- Born: Charlottesville, VA, U.S.
- Education: Sidwell Friends School and continuing education at Columbia University, NYU, UCLA and Yale University
- Occupations: Choreographer; Dancer; Producer; Director; Writer; Educator;
- Relatives: Mortimer Caplin (father); Ruth Sacks Caplin (mother); Lee Caplin (brother); Michael Caplin (brother); Jeremy Caplin (brother);

= Cate Caplin =

American dancer and choreographer

Cate Caplin is an American dancer, choreographer, writer and theater and film director.

==Early life and education==

Born Catherine Jean Caplin on March 29 in Charlottesville, VA to Mortimer Caplin, a prominent tax attorney and founder of Caplin & Drysdale, and screenwriter, Ruth Sacks Caplin. she was one of five siblings including her older brother Lee Caplin, the film producer. Caplin's family had moved from New York in 1951 when Mortimer accepted a professorship at the University of Virginia School of Law. In 1961, hers father was appointed Commissioner of Internal Revenue under the Kennedy Administration, and the family again relocated to Washington, DC. Caplin at this time attended Sidwell Friends School. Caplin spent many summers at the Interlochen Arts Camp in Interlochen, Michigan Caplin then trained at the Washington Ballet and furthered her studies at the Royal Academy in London. During high school, she lived with her grandmother in New York City, where she continued her dance education while balancing academic pursuits.

==Career==

Caplin's professional career began with North Carolina Dance Theatre and Ballet West. She later transitioned to musical theater, studying at HB Studio and the Strasberg Institute. Her Broadway debut came with the American Dance Machine. At 19, she worked with renowned dancer François Szony, whose mentorship greatly influenced her theatrical style. Caplin's Broadway career included a revival of West Side Story as well as a number of Yiddish musicals. She was also involved in regional theatre productions.
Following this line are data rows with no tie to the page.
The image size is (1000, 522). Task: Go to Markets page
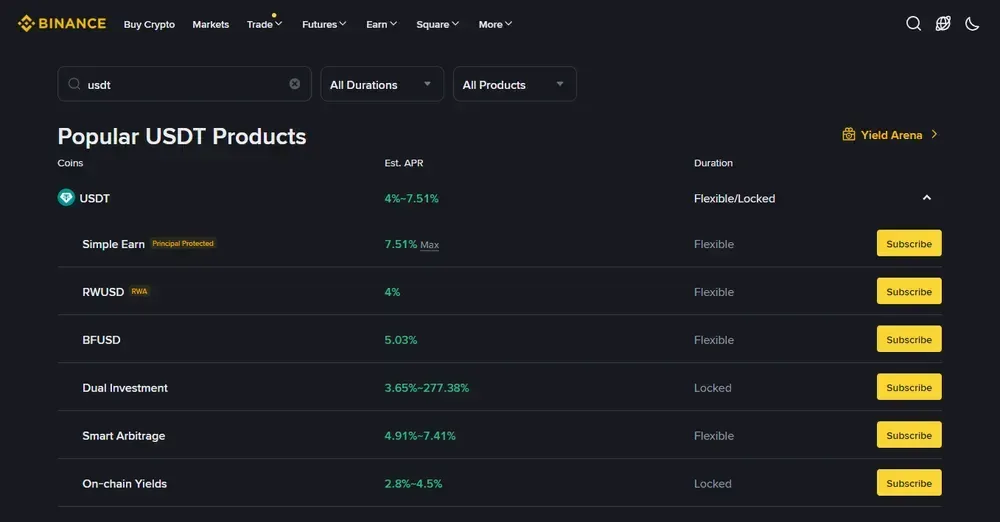tap(210, 24)
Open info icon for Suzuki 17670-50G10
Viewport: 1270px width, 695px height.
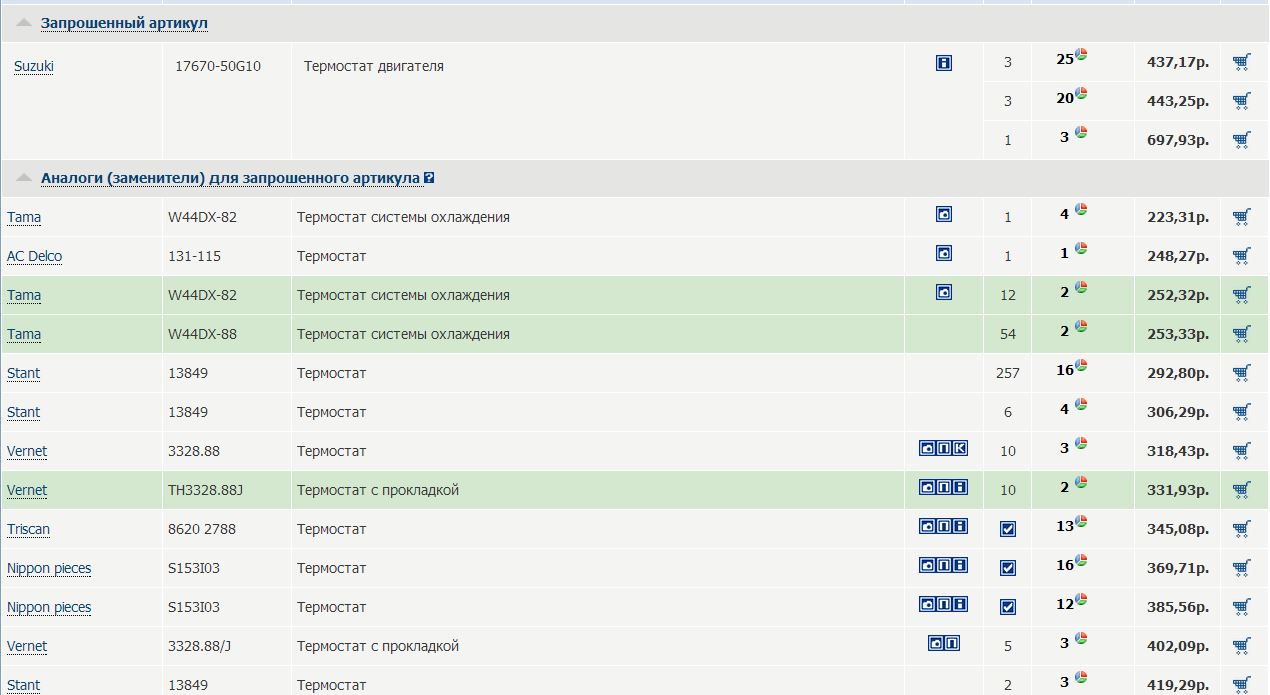point(943,63)
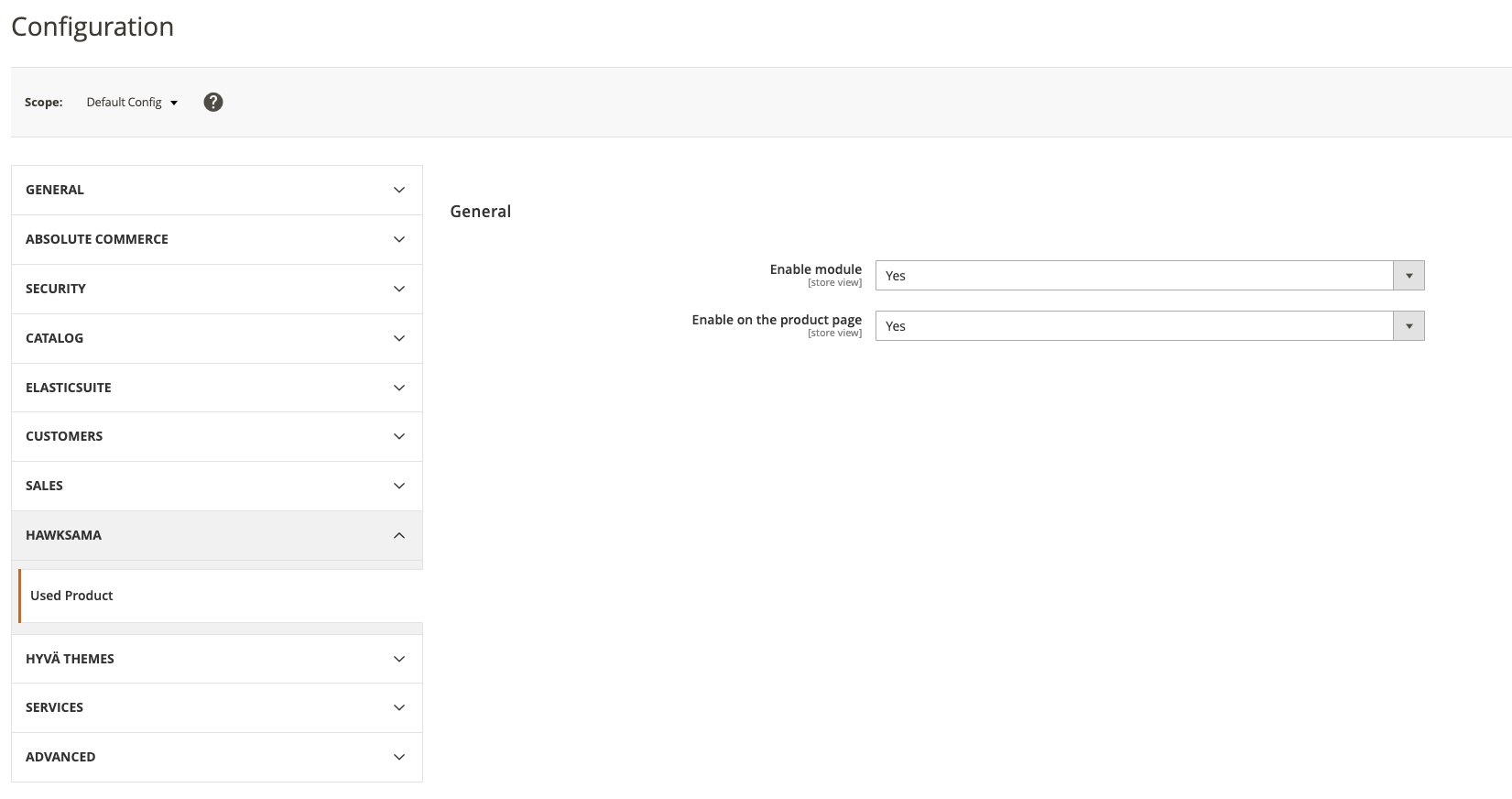Open the Scope Default Config switcher
Viewport: 1512px width, 799px height.
click(132, 103)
A pivotal moment came when her brother, Lee Caplin, the film producer, invited her to Los Angeles. After enduring several cold winters in New York City and battling bouts of pneumonia, Caplin embraced the Californian sunshine and relocated to California where she immersed herself in the theatre community as a director, writer, and producer while continuing to book roles in television and film. She wrote, produced and directed some of her own plays and took two of them to the Edinburgh Festival.

Caplin continued to dance professionally and completed a 22-city tour with Disney's Symphonic Fantasy as Princess Jasmine, performing "A Whole New World" from the Hollywood Bowl to the Metropolitan Opera House in New York City. She also excelled in competitive ballroom dancing. Over her competitive career she won thirty-four Regional and International Ballroom Dance Championships including becoming a four-time US Open Champion, and a three-time World Champion in Theatrical Show Dance.
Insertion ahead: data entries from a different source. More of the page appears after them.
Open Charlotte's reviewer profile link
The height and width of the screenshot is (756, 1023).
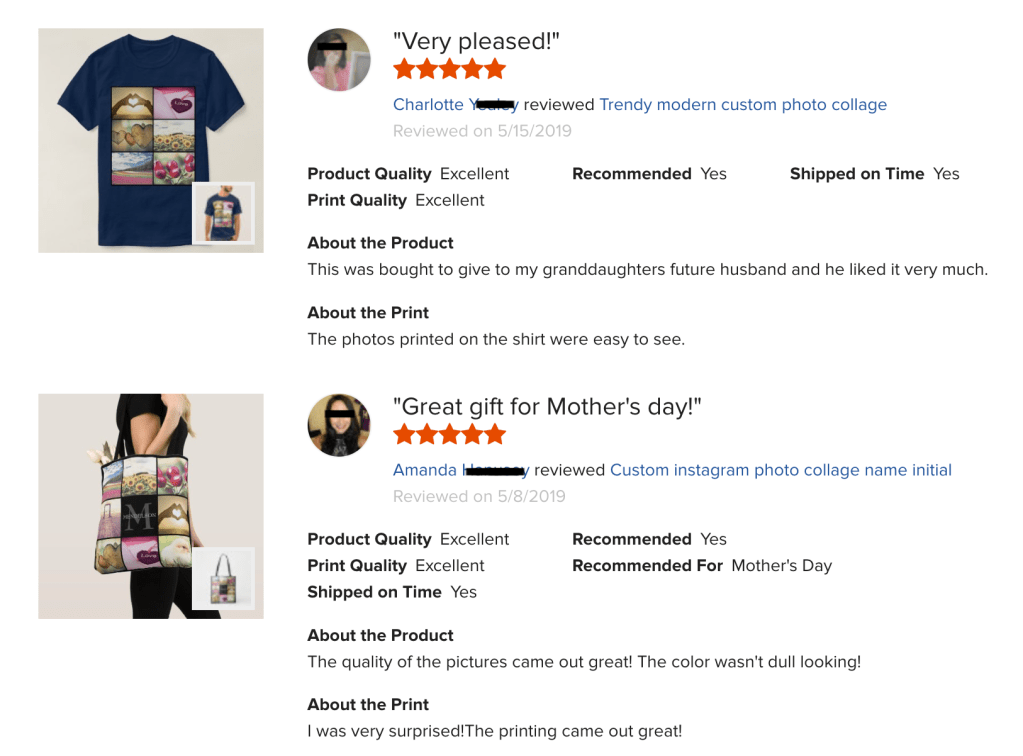(455, 105)
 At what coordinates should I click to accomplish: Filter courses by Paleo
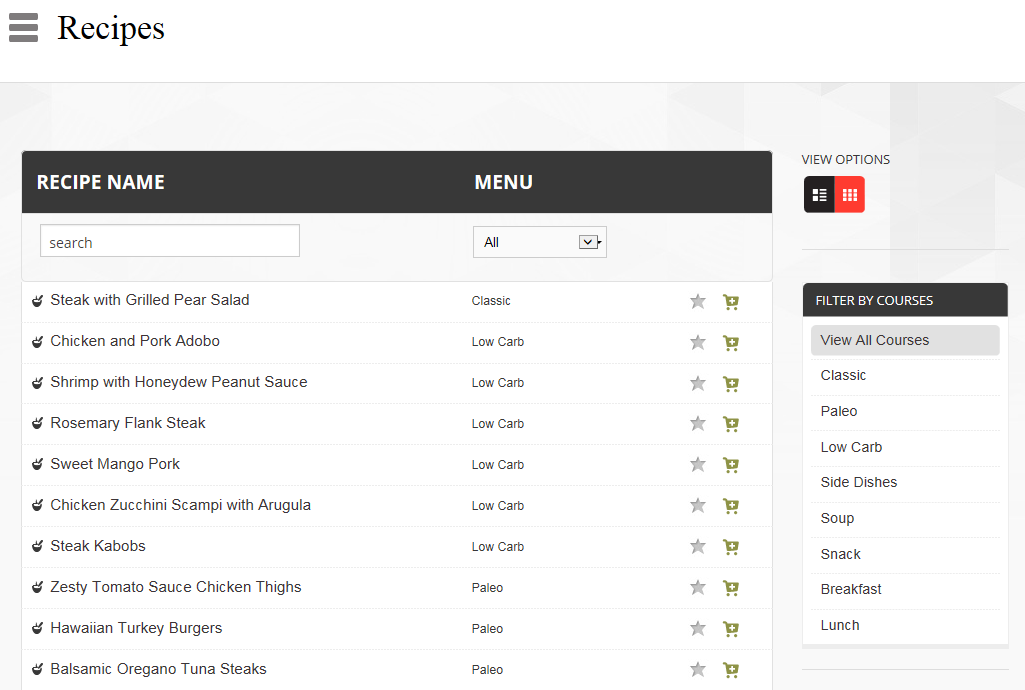839,411
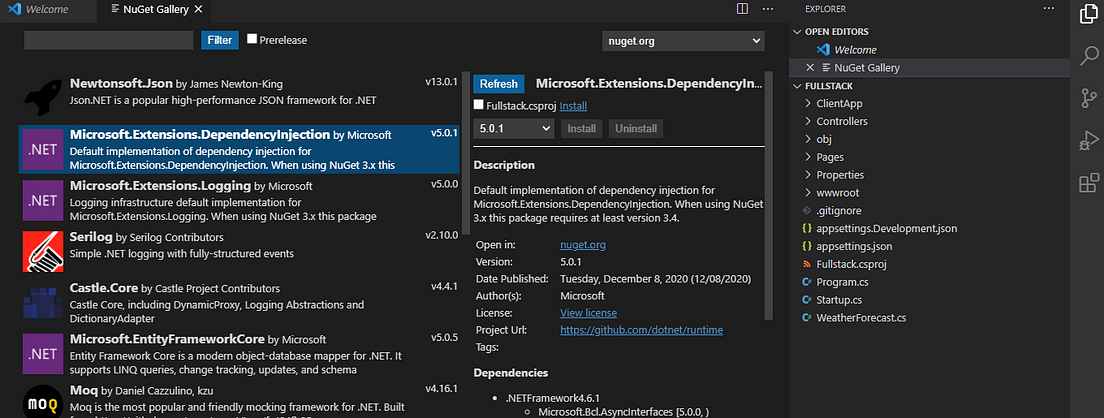1104x418 pixels.
Task: Open the 5.0.1 version dropdown
Action: pyautogui.click(x=513, y=128)
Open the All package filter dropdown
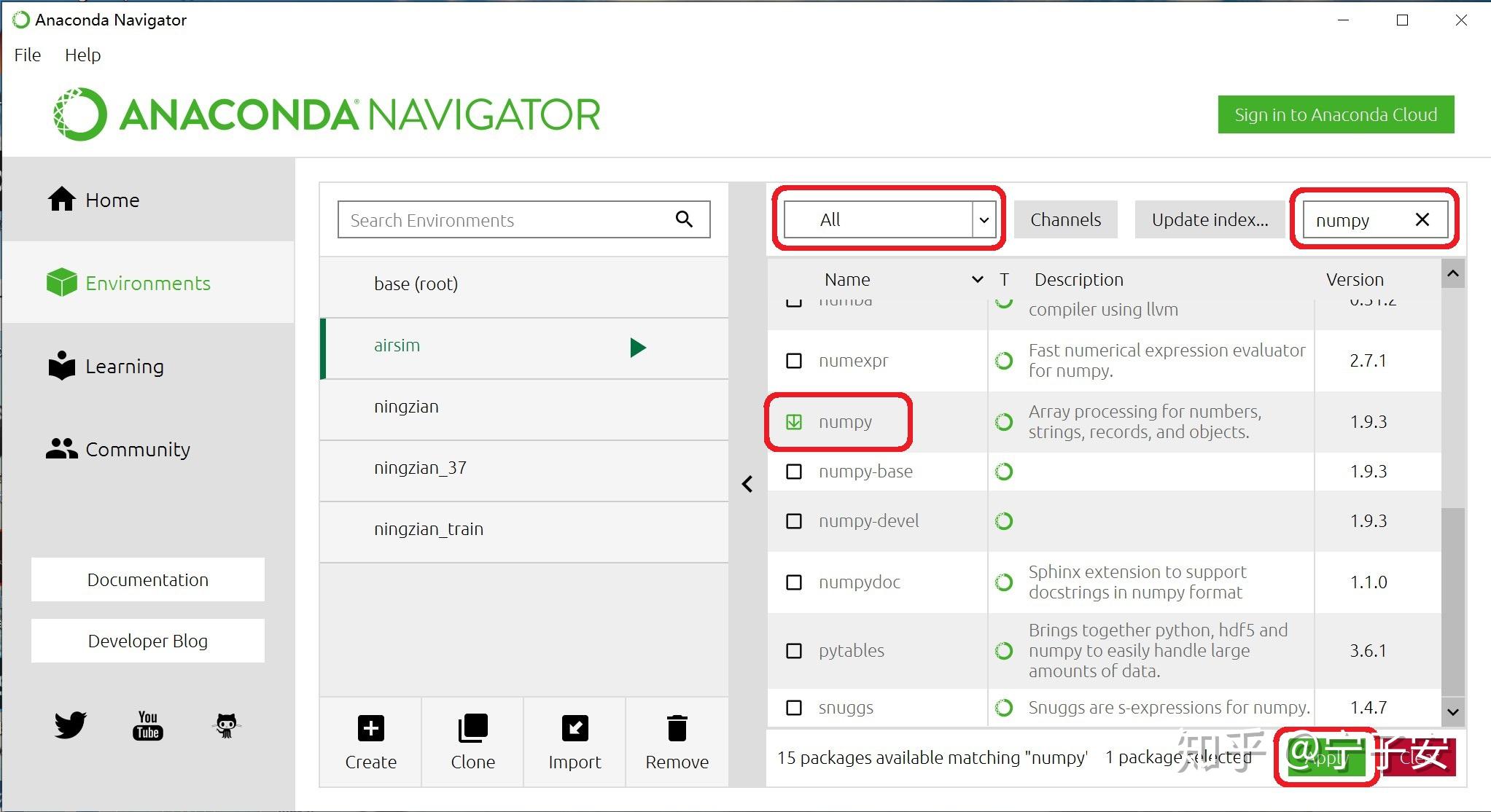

As a producer, director and choreographer, Caplin's work spans television, film, music videos, commercials, and theatrical venues worldwide from the Paris Opera House to the Broadway Stage. Caplin has made notable contributions to television and film, including choreographing for five episodes of Frasier and General Hospital, as well as a tango for Port Charles.
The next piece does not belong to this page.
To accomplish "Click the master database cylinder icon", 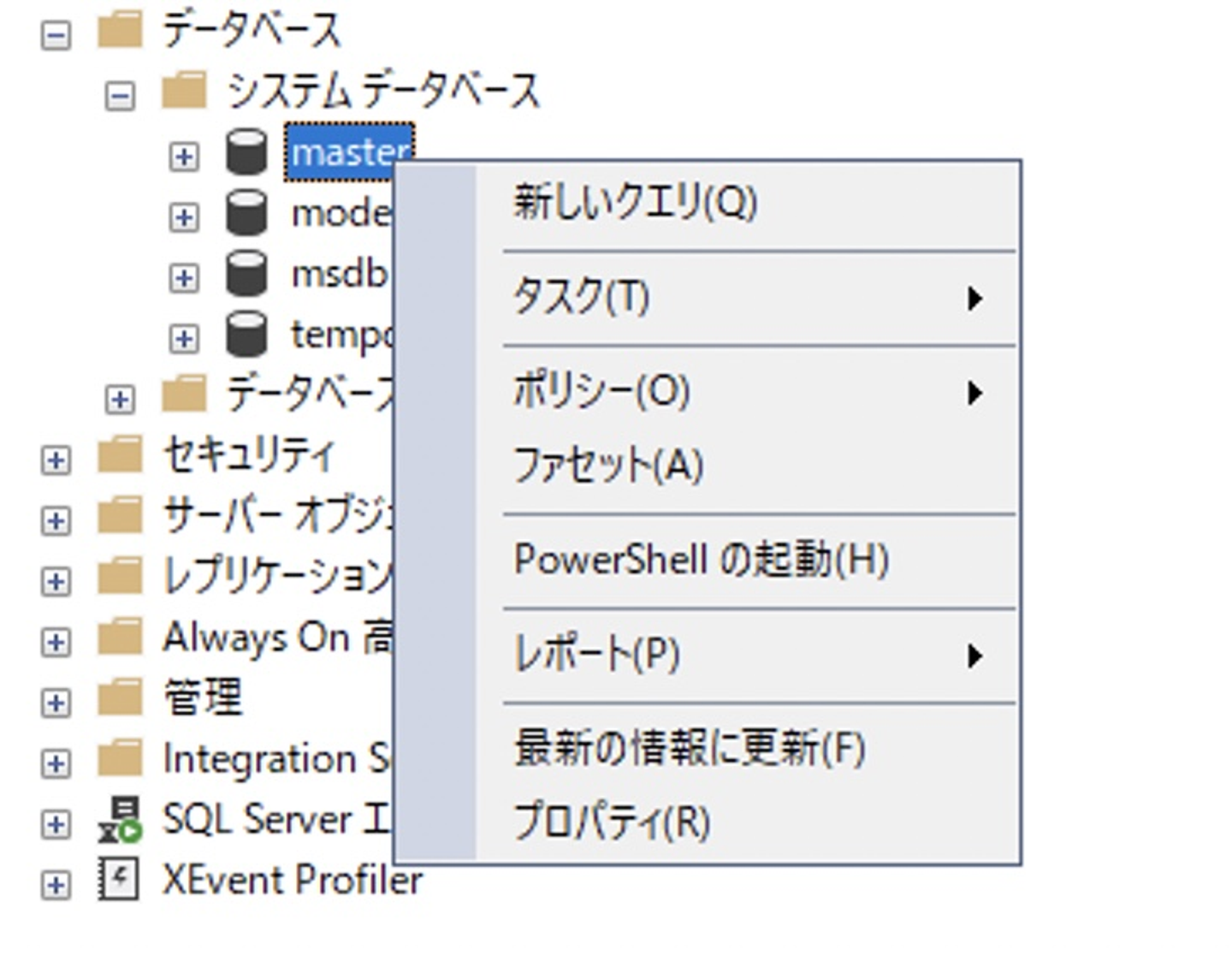I will tap(246, 152).
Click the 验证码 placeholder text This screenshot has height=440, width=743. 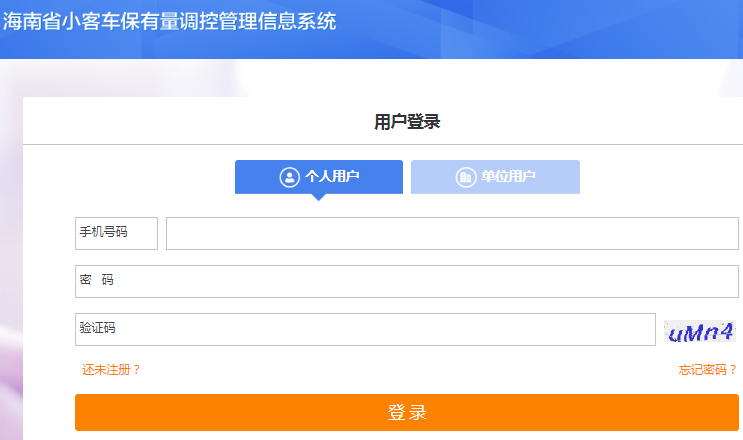pos(98,329)
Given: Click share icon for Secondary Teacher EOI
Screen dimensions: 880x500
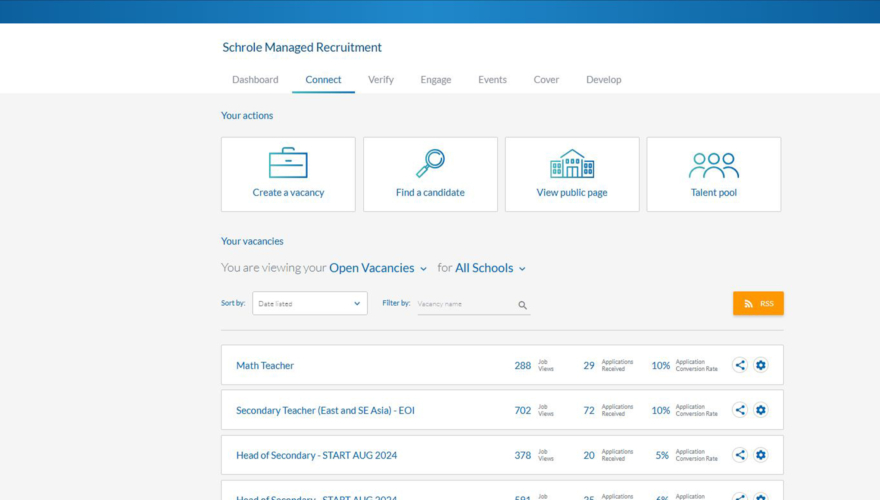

For her work in theatre, Caplin has been recognised with several awards including in 2004 the Garland Award for her choreography of Grand Hotel, in which she also performed at the Colony Theatre in Burbank. She also has received a Women in Theatre Red Carpet Award in 2004, as well as an Ovation Award in 2011 for her work on Fascinating Rhythms for the Rubicon Theatre Company Other awards include an Award of Excellence from the LA Film Commission for her work as a writer, director, choreographer and producer and in 2019 the Playwright's Arena presented Caplin with the Lee Melville Award for Outstanding Contribution to the Los Angeles Theatre Community.